Assigned task:
Nothing in the records below should be altered when they are retyped.

Data for processing:
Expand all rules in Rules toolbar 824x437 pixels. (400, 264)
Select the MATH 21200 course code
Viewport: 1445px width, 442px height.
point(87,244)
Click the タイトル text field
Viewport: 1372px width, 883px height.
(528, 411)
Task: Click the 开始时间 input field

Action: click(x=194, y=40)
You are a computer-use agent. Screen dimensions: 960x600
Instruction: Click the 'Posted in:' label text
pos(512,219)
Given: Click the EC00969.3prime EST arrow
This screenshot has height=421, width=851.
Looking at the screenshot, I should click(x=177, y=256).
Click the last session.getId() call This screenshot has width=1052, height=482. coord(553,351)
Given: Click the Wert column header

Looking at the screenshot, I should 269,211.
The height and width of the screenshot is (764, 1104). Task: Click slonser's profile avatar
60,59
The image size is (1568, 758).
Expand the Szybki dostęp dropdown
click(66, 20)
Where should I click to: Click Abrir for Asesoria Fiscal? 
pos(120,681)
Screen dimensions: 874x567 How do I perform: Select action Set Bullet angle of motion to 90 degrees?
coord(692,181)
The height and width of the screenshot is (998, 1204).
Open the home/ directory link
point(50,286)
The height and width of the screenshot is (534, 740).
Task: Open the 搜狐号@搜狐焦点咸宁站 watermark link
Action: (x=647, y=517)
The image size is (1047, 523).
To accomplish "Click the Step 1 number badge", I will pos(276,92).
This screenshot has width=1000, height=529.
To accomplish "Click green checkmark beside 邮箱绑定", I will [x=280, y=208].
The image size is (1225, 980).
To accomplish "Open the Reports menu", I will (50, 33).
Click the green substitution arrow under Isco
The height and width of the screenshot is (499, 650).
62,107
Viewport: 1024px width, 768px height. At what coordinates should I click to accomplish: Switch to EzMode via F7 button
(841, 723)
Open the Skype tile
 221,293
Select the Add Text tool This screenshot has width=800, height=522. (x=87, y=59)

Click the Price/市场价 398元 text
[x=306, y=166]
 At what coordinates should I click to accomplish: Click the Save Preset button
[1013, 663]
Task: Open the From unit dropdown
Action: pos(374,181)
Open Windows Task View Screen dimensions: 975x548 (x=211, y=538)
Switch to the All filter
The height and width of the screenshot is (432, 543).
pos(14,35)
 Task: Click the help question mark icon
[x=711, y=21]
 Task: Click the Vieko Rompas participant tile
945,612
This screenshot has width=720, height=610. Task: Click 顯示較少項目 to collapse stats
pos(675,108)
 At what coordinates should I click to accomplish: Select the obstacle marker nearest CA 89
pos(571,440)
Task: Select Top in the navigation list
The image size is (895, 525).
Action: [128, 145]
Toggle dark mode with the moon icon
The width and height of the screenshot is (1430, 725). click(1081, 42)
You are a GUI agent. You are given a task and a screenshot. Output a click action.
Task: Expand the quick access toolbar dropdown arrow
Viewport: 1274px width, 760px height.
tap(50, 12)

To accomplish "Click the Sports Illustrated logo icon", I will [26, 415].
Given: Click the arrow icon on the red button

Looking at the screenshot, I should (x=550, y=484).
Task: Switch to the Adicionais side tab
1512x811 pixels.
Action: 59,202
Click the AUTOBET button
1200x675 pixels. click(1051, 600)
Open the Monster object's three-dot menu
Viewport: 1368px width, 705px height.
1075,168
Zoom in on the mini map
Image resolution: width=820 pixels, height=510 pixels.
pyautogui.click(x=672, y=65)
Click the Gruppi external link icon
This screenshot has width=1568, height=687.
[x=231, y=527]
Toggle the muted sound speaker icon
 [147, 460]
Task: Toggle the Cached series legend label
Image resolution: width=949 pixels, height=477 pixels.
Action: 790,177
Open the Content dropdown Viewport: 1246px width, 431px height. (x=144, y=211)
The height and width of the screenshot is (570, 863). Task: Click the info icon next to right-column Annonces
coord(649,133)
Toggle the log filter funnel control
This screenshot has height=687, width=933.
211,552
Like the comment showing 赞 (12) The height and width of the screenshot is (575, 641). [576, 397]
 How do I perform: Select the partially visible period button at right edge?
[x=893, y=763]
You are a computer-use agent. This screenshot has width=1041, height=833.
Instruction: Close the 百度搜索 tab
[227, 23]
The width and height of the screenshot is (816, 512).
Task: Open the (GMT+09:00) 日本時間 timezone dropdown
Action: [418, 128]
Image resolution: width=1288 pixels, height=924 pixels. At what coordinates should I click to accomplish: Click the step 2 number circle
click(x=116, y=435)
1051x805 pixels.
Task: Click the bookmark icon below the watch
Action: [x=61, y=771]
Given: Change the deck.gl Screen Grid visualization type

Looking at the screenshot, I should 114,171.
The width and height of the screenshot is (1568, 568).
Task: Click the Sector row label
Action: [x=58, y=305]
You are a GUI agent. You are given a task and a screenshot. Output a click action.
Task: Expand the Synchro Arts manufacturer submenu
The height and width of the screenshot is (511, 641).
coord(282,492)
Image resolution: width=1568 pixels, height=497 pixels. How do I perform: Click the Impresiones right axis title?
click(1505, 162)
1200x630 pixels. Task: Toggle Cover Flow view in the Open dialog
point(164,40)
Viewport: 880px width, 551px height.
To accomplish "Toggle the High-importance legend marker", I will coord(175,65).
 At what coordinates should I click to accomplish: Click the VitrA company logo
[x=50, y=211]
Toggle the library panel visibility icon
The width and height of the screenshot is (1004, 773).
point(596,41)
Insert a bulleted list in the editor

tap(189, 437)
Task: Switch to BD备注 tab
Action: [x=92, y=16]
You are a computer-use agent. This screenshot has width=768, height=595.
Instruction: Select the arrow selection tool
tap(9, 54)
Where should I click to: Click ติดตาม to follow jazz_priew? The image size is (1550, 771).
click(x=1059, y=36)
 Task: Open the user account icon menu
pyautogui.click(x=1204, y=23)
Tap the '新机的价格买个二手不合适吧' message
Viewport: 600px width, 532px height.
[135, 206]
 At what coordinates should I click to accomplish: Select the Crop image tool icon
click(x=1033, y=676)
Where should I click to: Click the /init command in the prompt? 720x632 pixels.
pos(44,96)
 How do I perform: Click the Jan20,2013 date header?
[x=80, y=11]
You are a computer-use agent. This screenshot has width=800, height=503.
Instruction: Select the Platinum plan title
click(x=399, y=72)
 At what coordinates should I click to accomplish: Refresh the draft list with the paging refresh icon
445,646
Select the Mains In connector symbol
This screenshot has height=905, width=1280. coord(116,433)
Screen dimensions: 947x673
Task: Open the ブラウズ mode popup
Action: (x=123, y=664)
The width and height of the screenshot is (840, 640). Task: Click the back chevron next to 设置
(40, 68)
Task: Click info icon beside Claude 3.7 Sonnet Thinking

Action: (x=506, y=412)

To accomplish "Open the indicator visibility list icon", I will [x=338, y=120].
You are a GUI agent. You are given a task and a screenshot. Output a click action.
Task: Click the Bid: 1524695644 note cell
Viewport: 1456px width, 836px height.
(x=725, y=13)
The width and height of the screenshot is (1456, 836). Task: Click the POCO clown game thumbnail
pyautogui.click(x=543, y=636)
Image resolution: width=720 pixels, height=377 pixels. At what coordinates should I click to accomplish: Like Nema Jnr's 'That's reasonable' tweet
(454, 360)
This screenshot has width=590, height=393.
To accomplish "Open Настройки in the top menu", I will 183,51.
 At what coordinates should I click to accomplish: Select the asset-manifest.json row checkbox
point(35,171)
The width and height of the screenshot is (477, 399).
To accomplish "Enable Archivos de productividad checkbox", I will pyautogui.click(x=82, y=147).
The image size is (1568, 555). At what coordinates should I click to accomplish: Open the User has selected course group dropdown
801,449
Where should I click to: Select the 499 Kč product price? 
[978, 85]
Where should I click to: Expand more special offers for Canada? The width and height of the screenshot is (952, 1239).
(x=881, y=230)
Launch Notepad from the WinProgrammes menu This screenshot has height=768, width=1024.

The completed task:
Expand all rules in Rules toolbar 824x437 pixels. (400, 264)
Select the MATH 21200 course code
Viewport: 1445px width, 442px height.
point(87,244)
Click the タイトル text field
Viewport: 1372px width, 883px height.
(528, 411)
Task: Click the 开始时间 input field

Action: click(x=194, y=40)
You are a computer-use agent. Screen dimensions: 960x600
Instruction: Click the 'Posted in:' label text
pos(512,219)
Given: Click the EC00969.3prime EST arrow
This screenshot has height=421, width=851.
Looking at the screenshot, I should click(x=177, y=256).
Click the last session.getId() call This screenshot has width=1052, height=482. coord(553,351)
Given: Click the Wert column header

Looking at the screenshot, I should 269,211.
The height and width of the screenshot is (764, 1104). Task: Click slonser's profile avatar
60,59
The image size is (1568, 758).
Expand the Szybki dostęp dropdown
click(66, 20)
Where should I click to: Click Abrir for Asesoria Fiscal? 
pos(120,681)
Screen dimensions: 874x567 How do I perform: Select action Set Bullet angle of motion to 90 degrees?
coord(692,181)
The height and width of the screenshot is (998, 1204).
Open the home/ directory link
point(50,286)
The height and width of the screenshot is (534, 740).
Task: Open the 搜狐号@搜狐焦点咸宁站 watermark link
Action: (x=647, y=517)
The image size is (1047, 523).
To accomplish "Click the Step 1 number badge", I will pos(276,92).
This screenshot has width=1000, height=529.
To accomplish "Click green checkmark beside 邮箱绑定", I will [x=280, y=208].
The image size is (1225, 980).
To accomplish "Open the Reports menu", I will (50, 33).
Click the green substitution arrow under Isco
The height and width of the screenshot is (499, 650).
62,107
Viewport: 1024px width, 768px height. At what coordinates should I click to accomplish: Switch to EzMode via F7 button
(841, 723)
Open the Skype tile
 221,293
Select the Add Text tool This screenshot has width=800, height=522. (x=87, y=59)

Click the Price/市场价 398元 text
[x=306, y=166]
 At what coordinates should I click to accomplish: Click the Save Preset button
[1013, 663]
Task: Open the From unit dropdown
Action: pos(374,181)
Open Windows Task View Screen dimensions: 975x548 (x=211, y=538)
Switch to the All filter
The height and width of the screenshot is (432, 543).
pos(14,35)
 Task: Click the help question mark icon
[x=711, y=21]
 Task: Click the Vieko Rompas participant tile
945,612
This screenshot has width=720, height=610. Task: Click 顯示較少項目 to collapse stats
pos(675,108)
 At what coordinates should I click to accomplish: Select the obstacle marker nearest CA 89
pos(571,440)
Task: Select Top in the navigation list
The image size is (895, 525).
Action: [128, 145]
Toggle dark mode with the moon icon
The width and height of the screenshot is (1430, 725). click(1081, 42)
You are a GUI agent. You are given a task and a screenshot. Output a click action.
Task: Expand the quick access toolbar dropdown arrow
Viewport: 1274px width, 760px height.
tap(50, 12)

To accomplish "Click the Sports Illustrated logo icon", I will [26, 415].
Given: Click the arrow icon on the red button

Looking at the screenshot, I should (x=550, y=484).
Task: Switch to the Adicionais side tab
1512x811 pixels.
Action: 59,202
Click the AUTOBET button
1200x675 pixels. click(1051, 600)
Open the Monster object's three-dot menu
Viewport: 1368px width, 705px height.
1075,168
Zoom in on the mini map
Image resolution: width=820 pixels, height=510 pixels.
pyautogui.click(x=672, y=65)
Click the Gruppi external link icon
This screenshot has width=1568, height=687.
[x=231, y=527]
Toggle the muted sound speaker icon
 [147, 460]
Task: Toggle the Cached series legend label
Image resolution: width=949 pixels, height=477 pixels.
Action: 790,177
Open the Content dropdown Viewport: 1246px width, 431px height. (x=144, y=211)
The height and width of the screenshot is (570, 863). Task: Click the info icon next to right-column Annonces
coord(649,133)
Toggle the log filter funnel control
This screenshot has height=687, width=933.
211,552
Like the comment showing 赞 (12) The height and width of the screenshot is (575, 641). [576, 397]
 How do I perform: Select the partially visible period button at right edge?
[x=893, y=763]
You are a computer-use agent. This screenshot has width=1041, height=833.
Instruction: Close the 百度搜索 tab
[227, 23]
The width and height of the screenshot is (816, 512).
Task: Open the (GMT+09:00) 日本時間 timezone dropdown
Action: [418, 128]
Image resolution: width=1288 pixels, height=924 pixels. At what coordinates should I click to accomplish: Click the step 2 number circle
click(x=116, y=435)
1051x805 pixels.
Task: Click the bookmark icon below the watch
Action: [x=61, y=771]
Given: Change the deck.gl Screen Grid visualization type

Looking at the screenshot, I should 114,171.
The width and height of the screenshot is (1568, 568).
Task: Click the Sector row label
Action: [x=58, y=305]
You are a GUI agent. You are given a task and a screenshot. Output a click action.
Task: Expand the Synchro Arts manufacturer submenu
The height and width of the screenshot is (511, 641).
coord(282,492)
Image resolution: width=1568 pixels, height=497 pixels. How do I perform: Click the Impresiones right axis title?
click(1505, 162)
1200x630 pixels. Task: Toggle Cover Flow view in the Open dialog
point(164,40)
Viewport: 880px width, 551px height.
To accomplish "Toggle the High-importance legend marker", I will coord(175,65).
 At what coordinates should I click to accomplish: Click the VitrA company logo
[x=50, y=211]
Toggle the library panel visibility icon
The width and height of the screenshot is (1004, 773).
point(596,41)
Insert a bulleted list in the editor

tap(189, 437)
Task: Switch to BD备注 tab
Action: [x=92, y=16]
You are a computer-use agent. This screenshot has width=768, height=595.
Instruction: Select the arrow selection tool
tap(9, 54)
Where should I click to: Click ติดตาม to follow jazz_priew? The image size is (1550, 771).
click(x=1059, y=36)
 Task: Open the user account icon menu
pyautogui.click(x=1204, y=23)
Tap the '新机的价格买个二手不合适吧' message
Viewport: 600px width, 532px height.
[135, 206]
 At what coordinates should I click to accomplish: Select the Crop image tool icon
click(x=1033, y=676)
Where should I click to: Click the /init command in the prompt? 720x632 pixels.
pos(44,96)
 How do I perform: Click the Jan20,2013 date header?
[x=80, y=11]
You are a computer-use agent. This screenshot has width=800, height=503.
Instruction: Select the Platinum plan title
click(x=399, y=72)
 At what coordinates should I click to accomplish: Refresh the draft list with the paging refresh icon
445,646
Select the Mains In connector symbol
This screenshot has height=905, width=1280. coord(116,433)
Screen dimensions: 947x673
Task: Open the ブラウズ mode popup
Action: (x=123, y=664)
The width and height of the screenshot is (840, 640). Task: Click the back chevron next to 设置
(40, 68)
Task: Click info icon beside Claude 3.7 Sonnet Thinking

Action: (x=506, y=412)

To accomplish "Open the indicator visibility list icon", I will [x=338, y=120].
You are a GUI agent. You are given a task and a screenshot. Output a click action.
Task: Click the Bid: 1524695644 note cell
Viewport: 1456px width, 836px height.
(x=725, y=13)
The width and height of the screenshot is (1456, 836). Task: Click the POCO clown game thumbnail
pyautogui.click(x=543, y=636)
Image resolution: width=720 pixels, height=377 pixels. At what coordinates should I click to accomplish: Like Nema Jnr's 'That's reasonable' tweet
(454, 360)
This screenshot has width=590, height=393.
To accomplish "Open Настройки in the top menu", I will 183,51.
 At what coordinates should I click to accomplish: Select the asset-manifest.json row checkbox
point(35,171)
The width and height of the screenshot is (477, 399).
To accomplish "Enable Archivos de productividad checkbox", I will pyautogui.click(x=82, y=147).
The image size is (1568, 555). At what coordinates should I click to accomplish: Open the User has selected course group dropdown
801,449
Where should I click to: Select the 499 Kč product price? 
[978, 85]
Where should I click to: Expand more special offers for Canada? The width and height of the screenshot is (952, 1239).
(x=881, y=230)
Launch Notepad from the WinProgrammes menu This screenshot has height=768, width=1024.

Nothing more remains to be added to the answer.